Pour moi, Alice Coffin symbolise bien cette expression ! Quand tu te prends autant de trucs dans la gueule et que tu continues à militer, à te répéter que ton travail est important, je trouve ça impressionnant.
Tu as envie de partager quelque chose que tu as appris grâce à Mère Lachaise ?
J’ai découvert la première vague de féminisme ! J’ai beaucoup entendu que le féminisme « c’était mieux avant » alors que la première vague était composée de femmes aux actions hyper radicales ! Hubertine Auclert brûlait des codes civils, se battait déjà contre l’usage du masculin dans le langage universel. Elle renversait des urnes pour protester contre le fait que les femmes ne puissent pas voter, trente ans avant que la loi passe ! C’était incroyable de découvrir ça face au contexte actuel ! Non seulement on a des revendications communes à 130 ans de différence, mais les féministes de l’époque étaient, pour certaines, tout aussi radicales.

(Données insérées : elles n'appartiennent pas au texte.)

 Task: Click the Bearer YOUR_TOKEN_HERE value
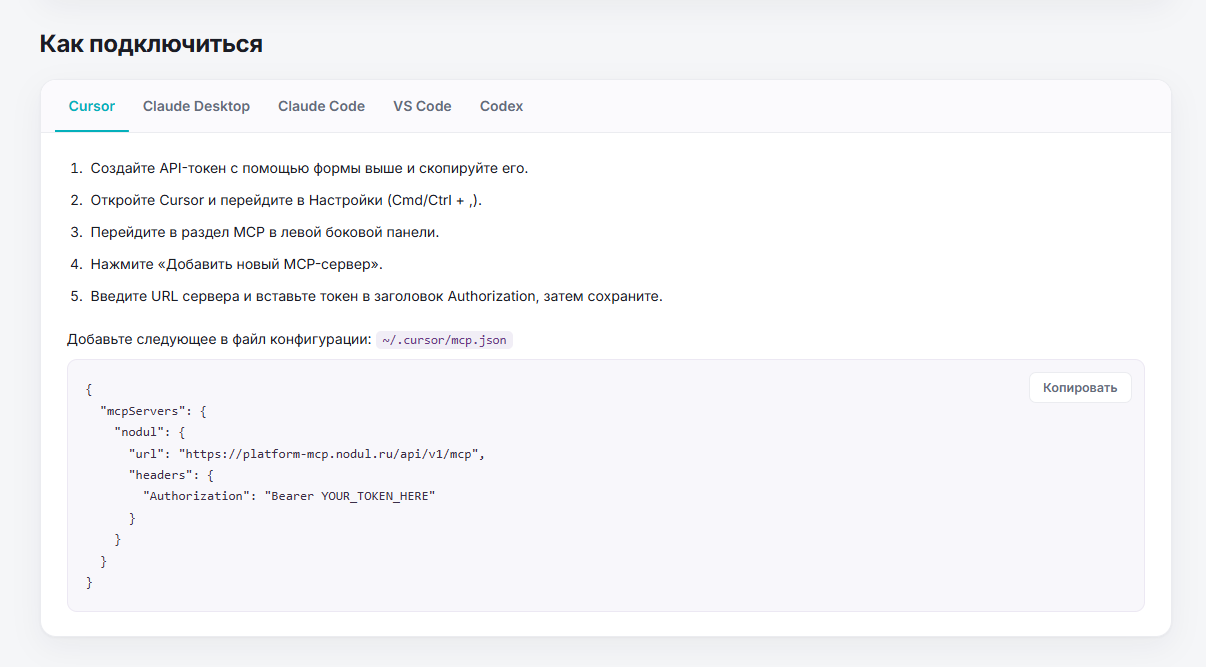coord(350,496)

Compte tenu des évènements, la visite guidée du cimetière par Camille a été annulée. Partie remise, vous pouvez en attendant découvrir les portraits des femmes puissantes que la journaliste dresse juste ici. Suggestion confinement-on-n’en-peut-plus : avec un œil tout aussi aguerri, Julie Beauzac déconstruit, à son tour, l’Histoire de l’art occidentale. Elle propose un point de vue féministe et inclusif, dans son podcast impertinent « Vénus s’épilait-elle la chatte » ?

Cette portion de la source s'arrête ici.